La proposition de loi sur le délai légal de l’interruption volontaire de grossesse (IVG) a été définitivement adoptée via un ultime vote de l’Assemblée nationale par 135 voix pour, 47 contre et 9 abstentions, au bout d’un long parcours parlementaire débuté en octobre 2020. C’est un texte « responsable » qui se « montre fidèle au combat pour l’émancipation des femmes », a salué le ministre de la Santé Olivier Véran.

L’avortement était autorisé jusqu’à 12 semaines de grossesse depuis 2001. Le délai était auparavant de 10 semaines. Cela faisait donc 20 ans qu’il n’y avait pas eu d’allongement, rappelle Laurence Théault, journaliste au service France.

L’objectif de cette loi est de répondre au manque de praticiens et à la fermeture progressive de centres IVG. Mais l’argument de poids concerne le nombre de femmes qui partent avorter à l’étranger parce qu’elles ont dépassé les délais légaux. Elles sont 2 000 femmes à le faire chaque année. Selon les enquêtes, ce sont les femmes les plus vulnérables qui ont recours à cette pratique. Les très jeunes, les plus éloignées du système de soins, ou encore celles victimes de violences. Inutile de dire que la crise sanitaire n’a pas facilité les choses.

Autre changement, les sages-femmes seront désormais autorisées à pratiquer l’IVG instrumentale, c’est-à-dire par aspiration du fœtus. Jusqu’à présent, elles ne pouvaient pratiquer que la méthode médicamenteuse jusqu’à neuf semaines de grossesse.

La « clause de conscience spécifique » finalement maintenue

Le texte prévoyait initialement la suppression de la « clause de conscience spécifique ». Une mesure instaurée par la loi Veil en 1975 qui permet à des médecins de refuser de pratiquer un avortement et que les défenseurs du droit à l’avortement jugent archaïque. Cette évolution a finalement été rayée afin de permettre à la proposition de loi d’avancer dans son parcours parlementaire. Le ministre de la Santé Olivier Véran, favorable à titre personnel à l’allongement du délai de l’IVG, en avait fait un préalable.

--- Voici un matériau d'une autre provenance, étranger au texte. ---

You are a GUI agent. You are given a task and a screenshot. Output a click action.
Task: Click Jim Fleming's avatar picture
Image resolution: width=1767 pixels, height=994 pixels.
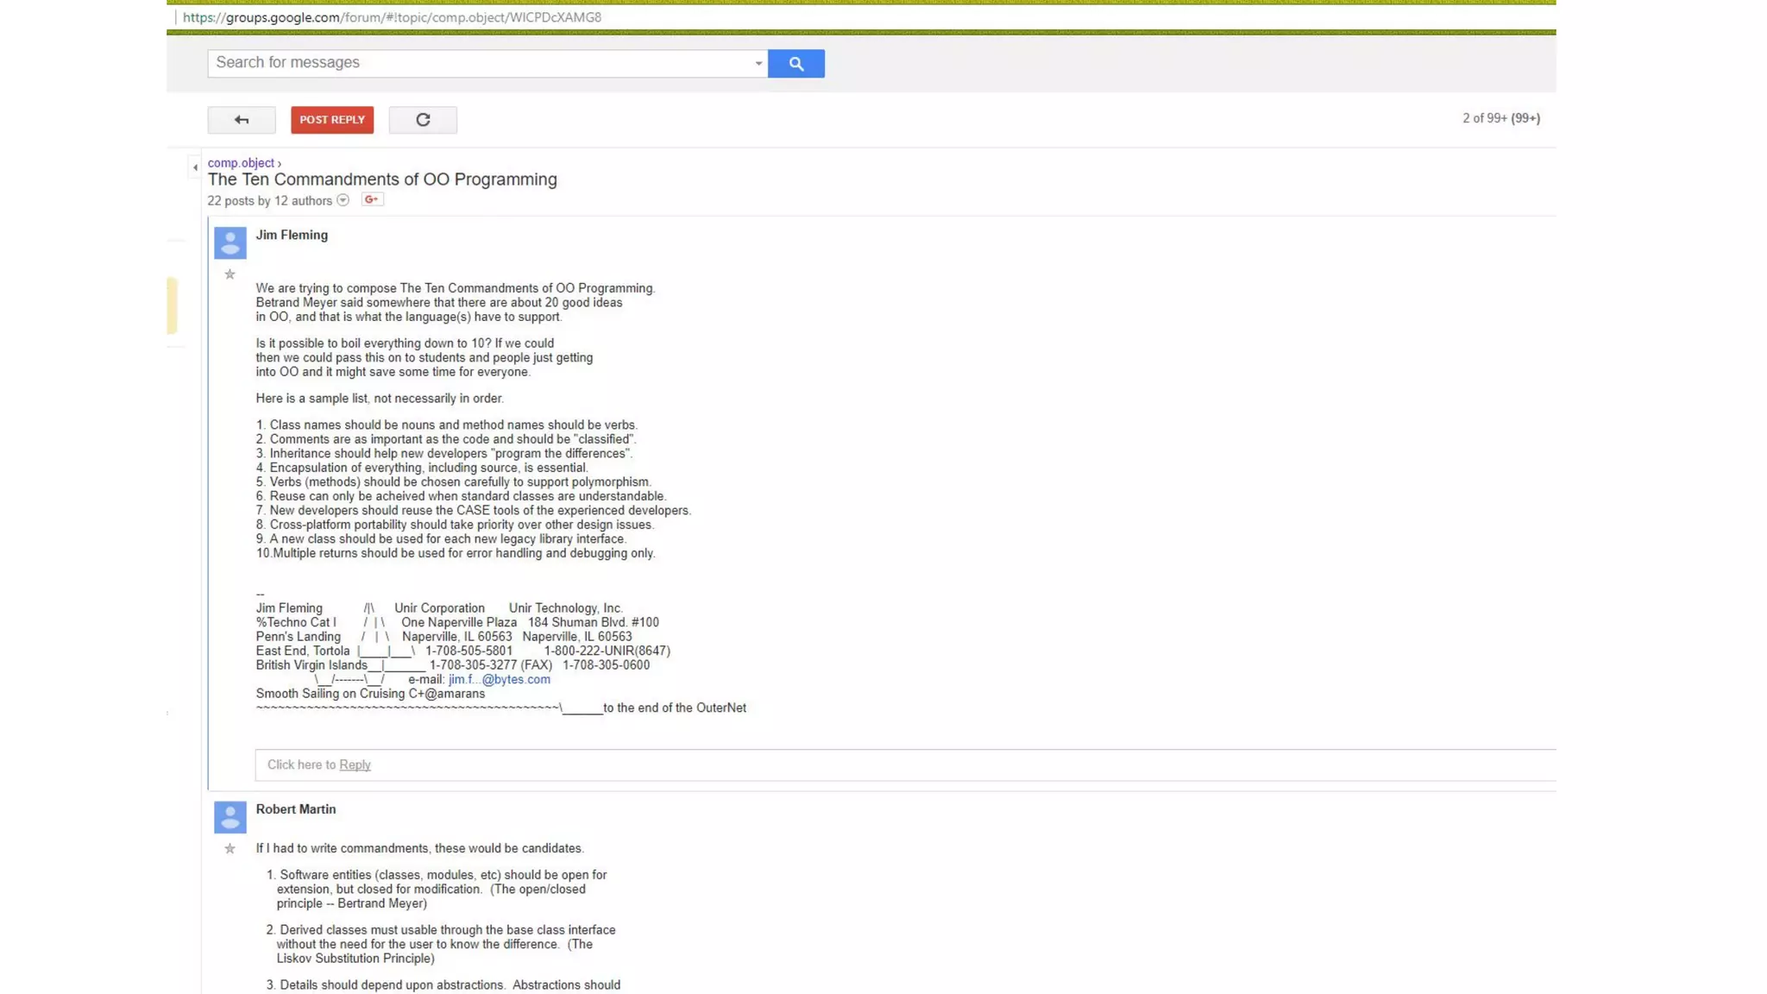click(x=230, y=242)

Chez les gynécologues-obstétriciens, le texte divise. Le professeur Israel Nisand rappelle ainsi qu’à 14 semaines de grossesse, le fœtus mesure environ 12 cm, sa tête est ossifiée. L’IVG devient donc, selon lui, plus dangereuse pour la patiente. Il dénonce une pratique insoutenable pour certains professionnels. D’autres, à l’inverse, comme le docteur Philippe Faucher, jugent que les professionnels maîtrisent très bien le geste et savent faire.

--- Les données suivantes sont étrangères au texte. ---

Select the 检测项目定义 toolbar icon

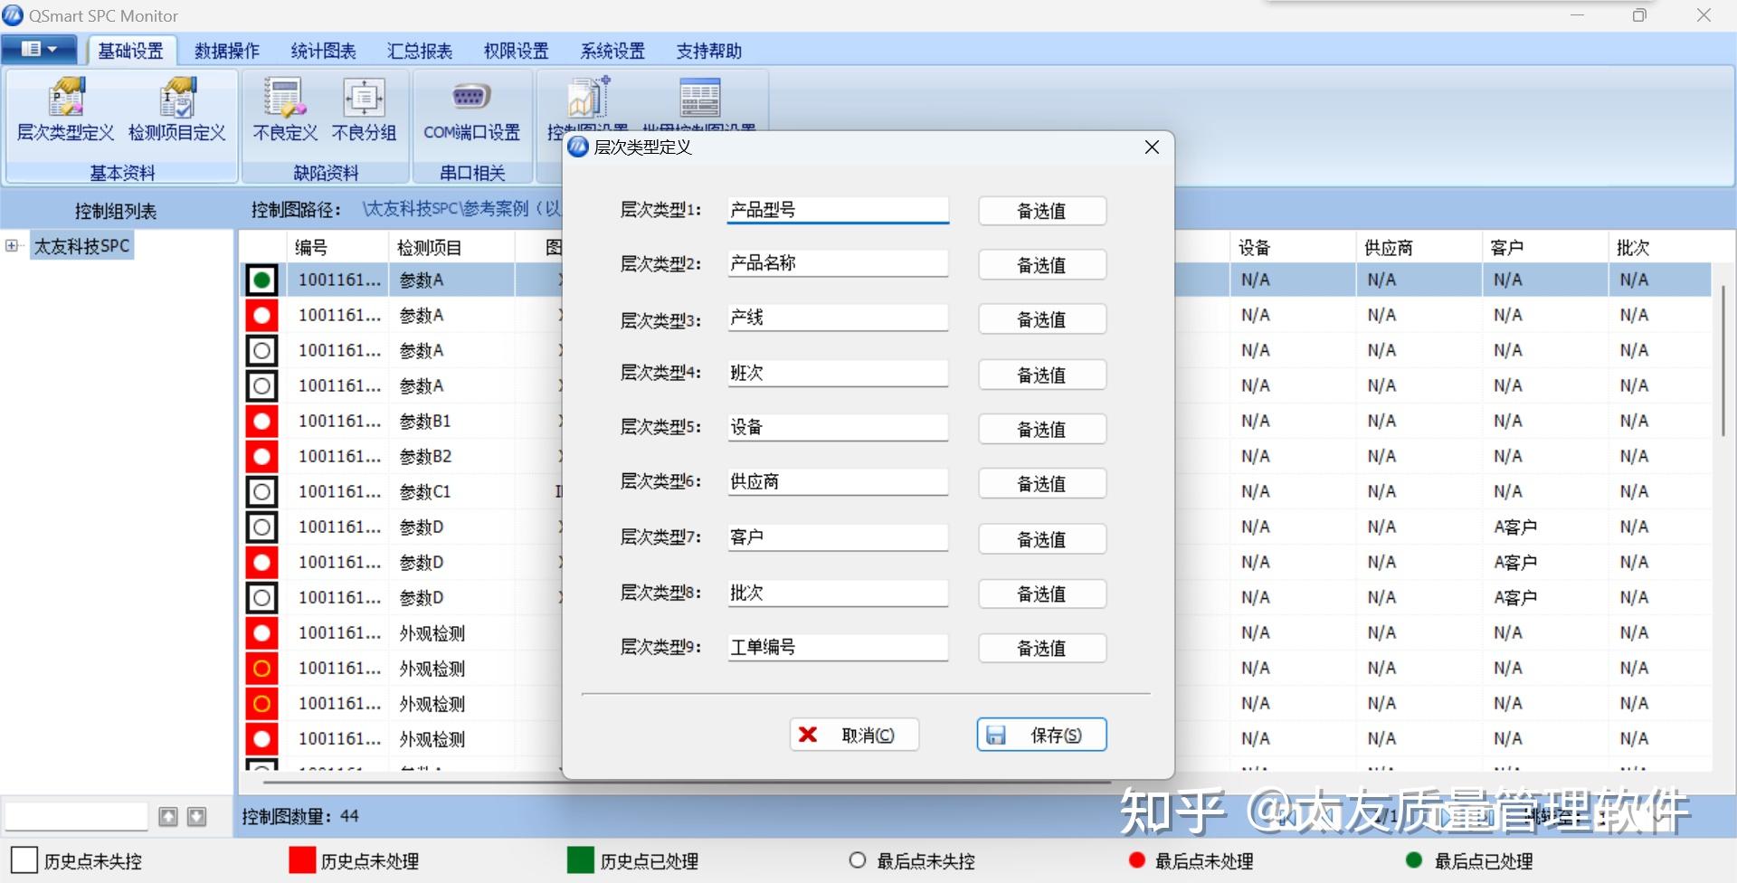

Présenté par l’ex-députée La République en Marche Albane Gaillot, devenue écologiste, le texte transpartisan a été poussé par le président des députés LaREM Christophe Castaner. Rien n’était acquis et ce choix peut être perçu comme l’un des petits cailloux semés en fin de quinquennat pour donner une orientation plus progressiste au bilan macroniste. Il a pu aussi être présenté comme une rare marque d’indépendance du groupe vis-à-vis d’Emmanuel Macron qui a plusieurs fois exprimé ses réticences sur le sujet, évoquant le traumatisme subi par les femmes.

La candidate Les Républicains Valérie Pécresse a quant à elle déploré une fuite en avant qui détourne le regard du vrai problème : l’accès aux centres d’IVG, l’absence de gynécologues et de sages-femmes.

Et ailleurs en Europe ?

En moyenne, le délai pour recourir à l’interruption volontaire de grossesse est de 13 semaines en Europe. L’accès y est limité à 10 semaines au Portugal ou en Croatie, contre 22 aux Pays-Bas et jusqu’à 24 au Royaume-Uni.

En Pologne la loi est très restrictive. L’avortement n’est permis qu’en cas de viol ou d’inceste jusqu’à 12 semaines. Il reste totalement illégal à Malte. Ces limites contraignent ainsi certaines femmes à quitter leur pays pour procéder à un avortement à l’étranger. Chaque année, près de 400 Françaises se rendent ainsi aux Pays-Bas dont les délais sont plus souples.